The Infinite Corridor has five levels: the basement, and floors 1 through 4. Elevators in Lobby 7 and in Lobby 10 provide access to each floor, as do numerous stairways. The elevators in Lobby 10 also provide access to the Barker Engineering Library, via the 5th floor. In accordance with its US location, MIT buildings usually use the American floor numbering scheme.
The first floor is the most traveled level, and is often the only one referred to as the Infinite Corridor. It is most of a floor above ground level at Massachusetts Avenue, and in areas is a full floor up, with a parking lot entrance passing underneath. At its east end in Building 8, it is also about half a floor up. The Basement Infinite Corridor mirrors the first floor passage, but connects to the extensive below-grade system of tunnels connecting many buildings.

Displays

The walls lining the Infinite Corridor were painted stark "Institute Gray" with black doorway trim until Spring 1970, when a number of wall murals appeared.
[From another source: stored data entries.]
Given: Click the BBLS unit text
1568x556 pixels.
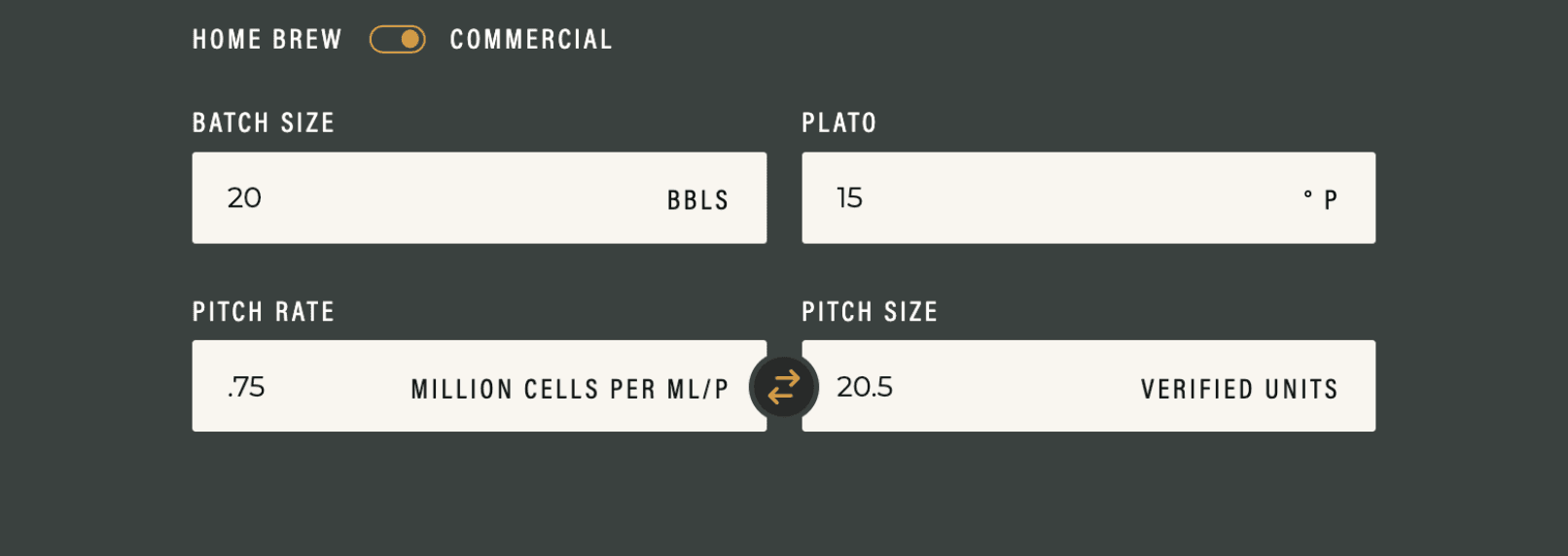Looking at the screenshot, I should (697, 200).

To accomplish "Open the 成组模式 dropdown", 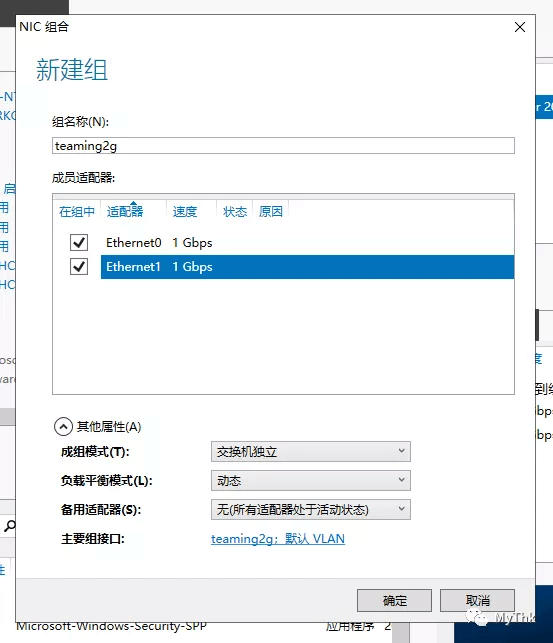I will (x=311, y=451).
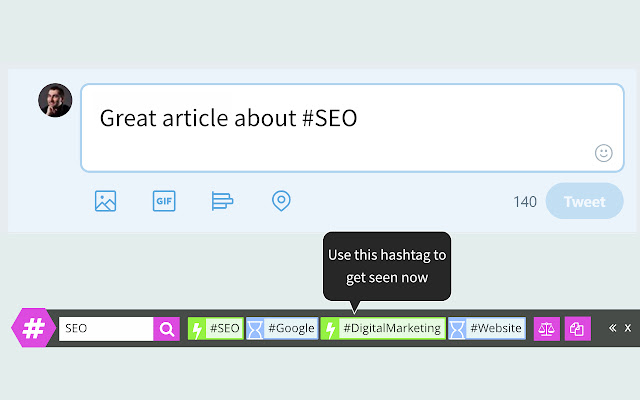Screen dimensions: 640x400
Task: Add an image to the tweet
Action: [106, 201]

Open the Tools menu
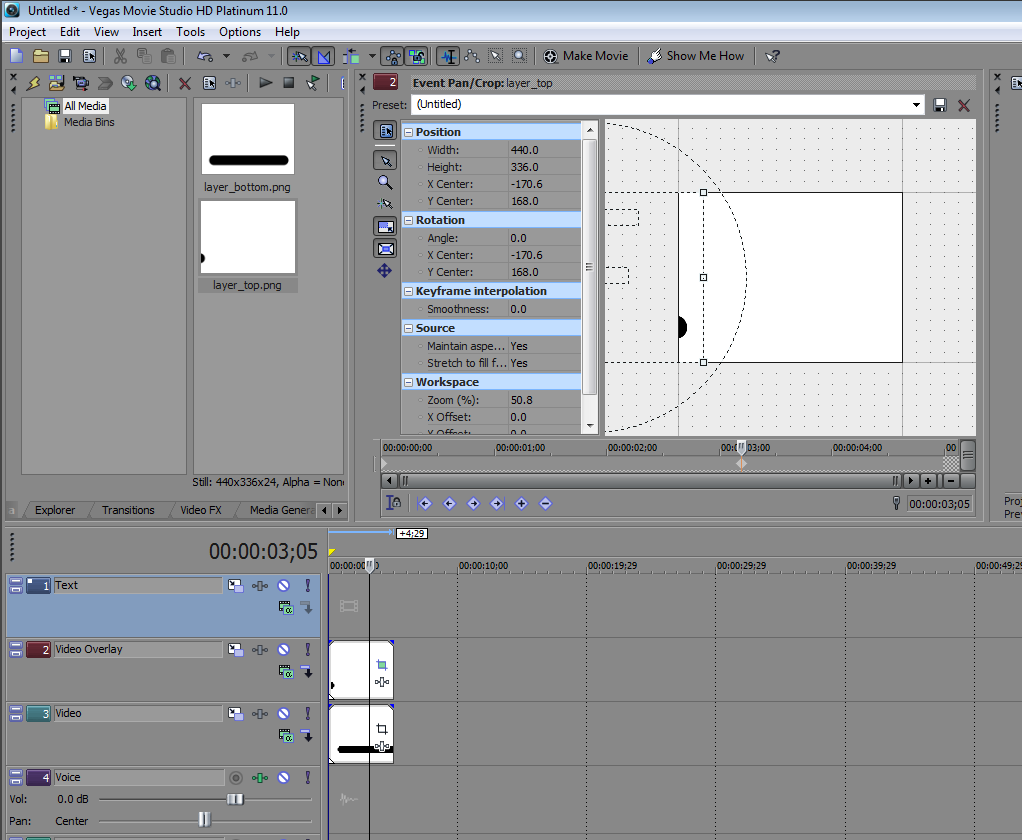click(x=190, y=32)
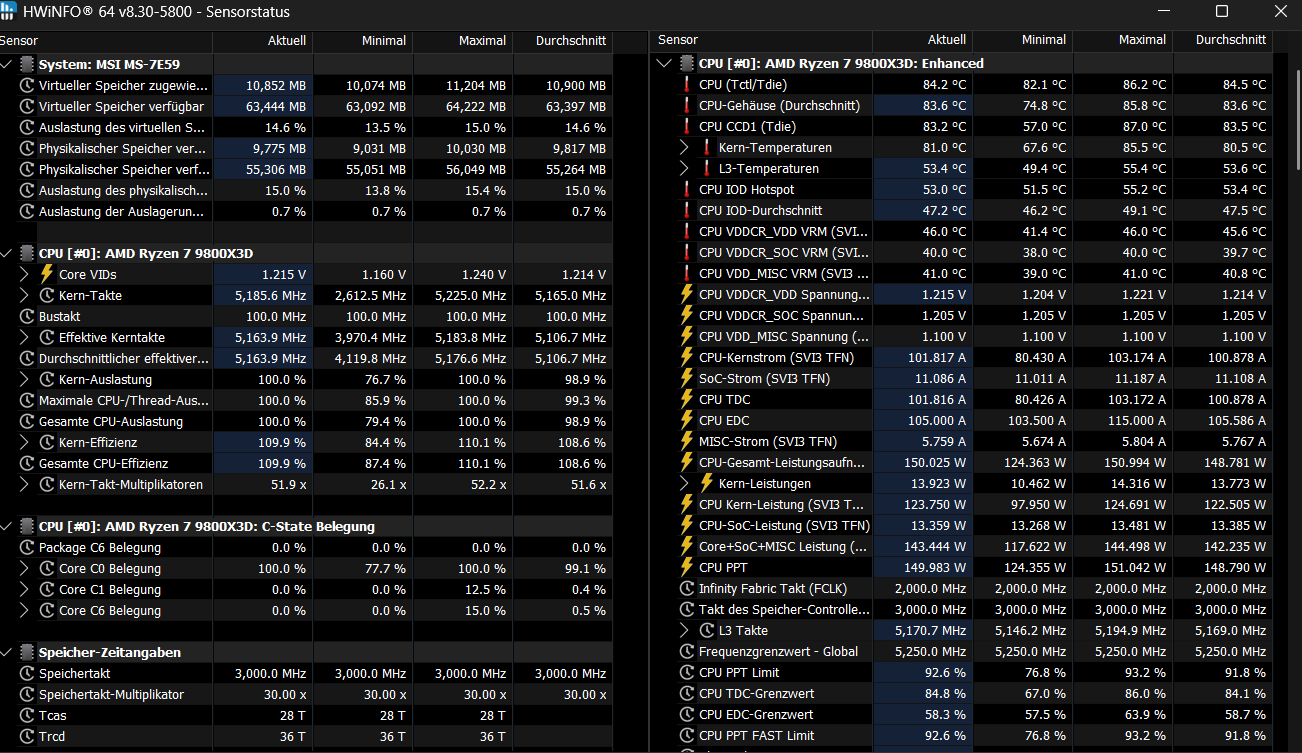Expand the Kern-Temperaturen row
The width and height of the screenshot is (1302, 753).
point(684,147)
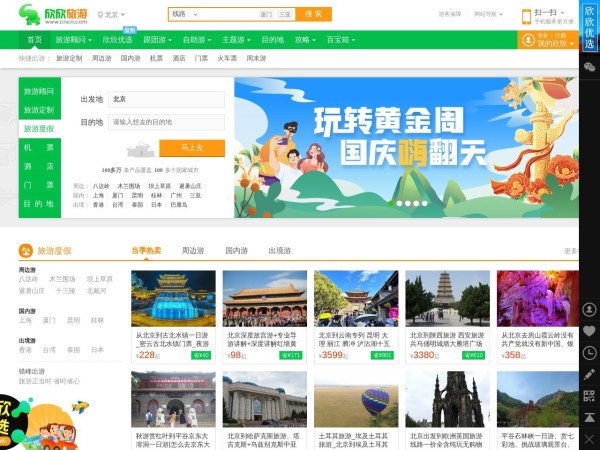Open the 线路 search type dropdown
600x450 pixels.
pos(183,15)
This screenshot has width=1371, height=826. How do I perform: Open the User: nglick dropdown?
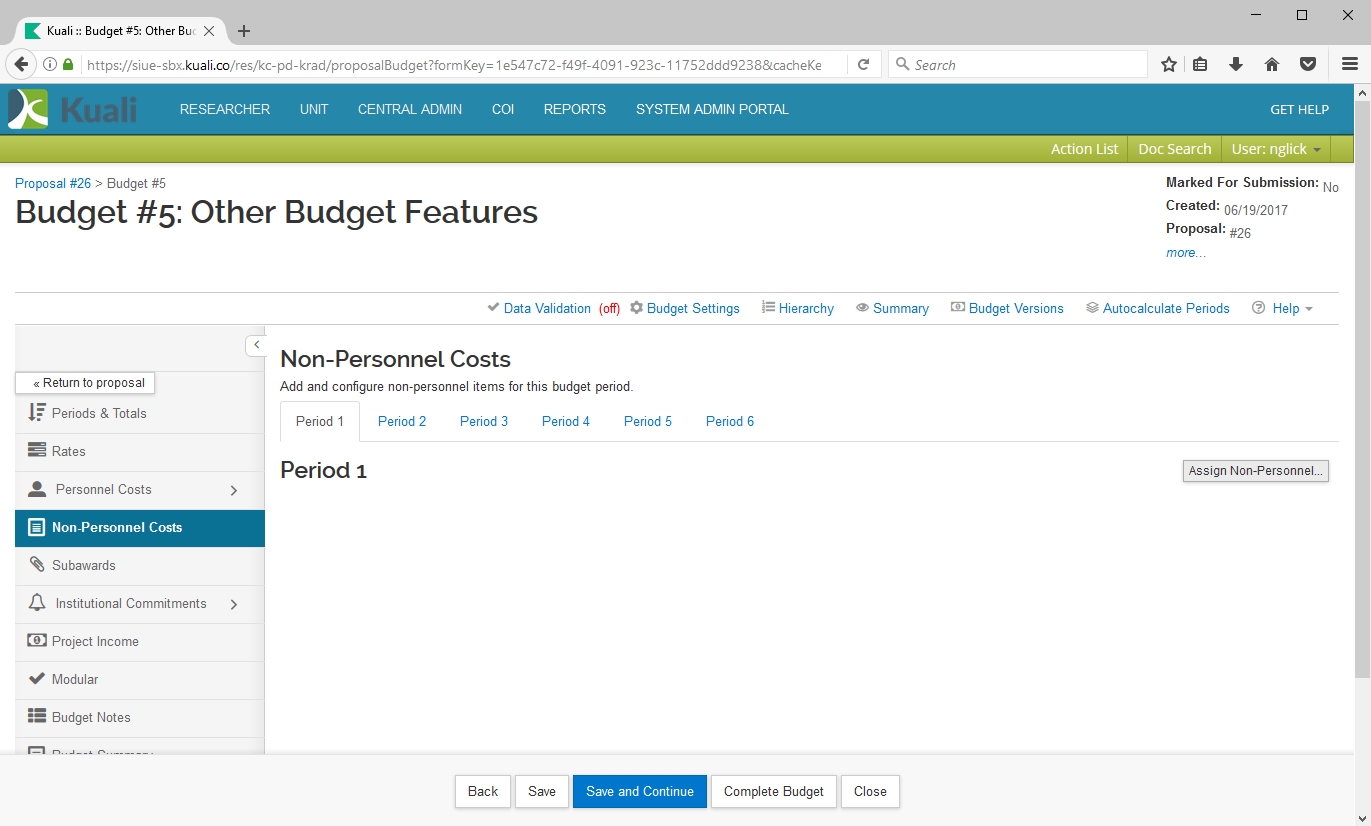pos(1275,149)

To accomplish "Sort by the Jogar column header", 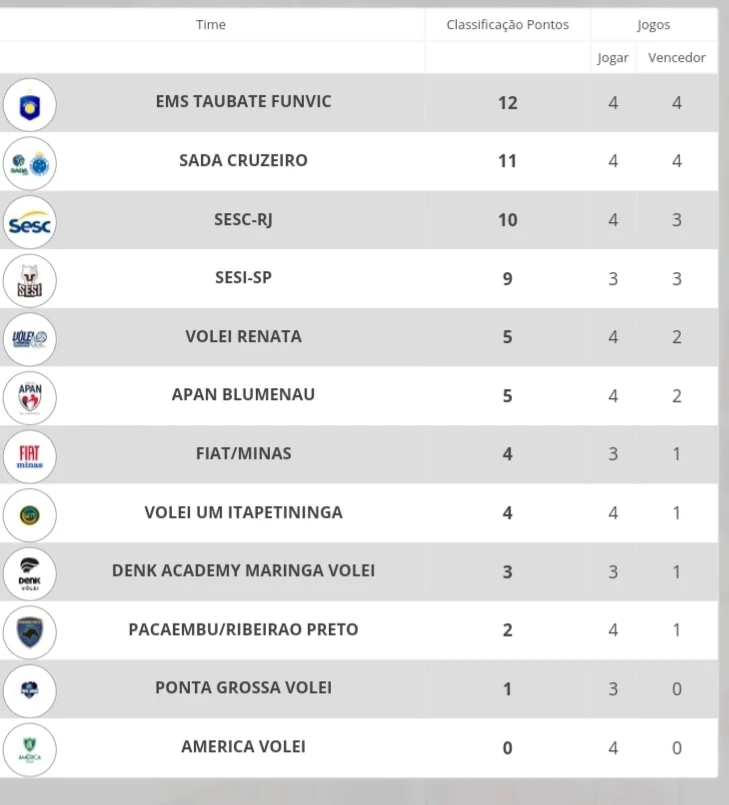I will point(612,58).

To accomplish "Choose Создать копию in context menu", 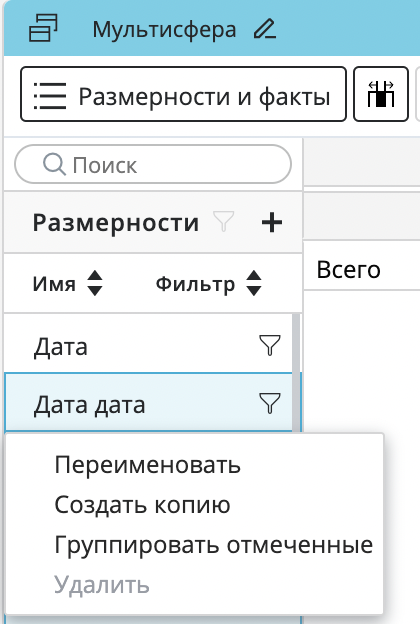I will 143,505.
With two notable exceptions, the paintings were soon replaced by bulletin boards and enclosed display cases which remained largely unchanged for several decades. A Summer 2010 renovation installed more-durable boards, and more clearly marked many portions of them as reserved for exclusive use by one specified student activity or another.
The Cashier's Office wall was painted as a giant dollar bill for over 25 years. The mural was eventually removed and replaced with a glass wall when the space behind it was converted to a community lounge. A picture of the old wall mural is etched into the glass, as a historical marker. The oldest remaining wall mural is an early-1970s style colorful painting of a "multicultural" group of people walking quickly, painted by Andrea H. Pritchard, wife of Physics Professor David E. Pritchard. Having survived many renovations and repaintings of the Infinite Corridor, the mural now is a carefully preserved relic of that era.
Some adjacent laboratories, notably those of the Department of Materials Science and Engineering, now have floor-to-ceiling glass walls and large posters or display cases explaining some of their research activities and course offerings. This is a natural result of the DMSE's facilities location surrounding the eastern end of the Infinite Corridor.

MIThenge

On several days each year, the Sun sets in alignment with the Infinite Corridor and shines along its entire length. This is known as "MIThenge", a reference to Stonehenge's alignment with the Sun. These alignments occur on several days around January 31 and November 11. The phenomenon was spotted, calculated, and according to a Sky and Telescope article and the naming convention follows that coined for Manhattanhenge.
A less-known alignment with the Moon also occurs, but it is more subtle and more difficult to observe. Although in alignment with the corridor during the summertime months, the sunrise cannot be observed then, due to visual obstructions at the eastern end of the Infinite Corridor.
A campus newspaper, The Tech, has published etiquette and viewing suggestions for first-time observers. Several online videos offer different perspectives on the phenomenon and on the observers.

Demonstrations

During the 1960s, a common Technology Day demonstration used the unobstructed length of the corridor to demonstrate the speed of light in a simple, direct way. A strobe light, photocell, and oscilloscope were positioned at one end of the corridor, and a mirror at the other. The round-trip time was about two microseconds. The photocell picked up both the direct and reflected flashes. The flash duration being well under a microsecond, the result was two nicely separated pulses on the oscilloscope screen, which could be measured to compute the speed.

In popular culture

Science fiction author Joe Haldeman, who teaches writing at MIT, discusses the Infinite Corridor in his 2007 novel The Accidental Time Machine.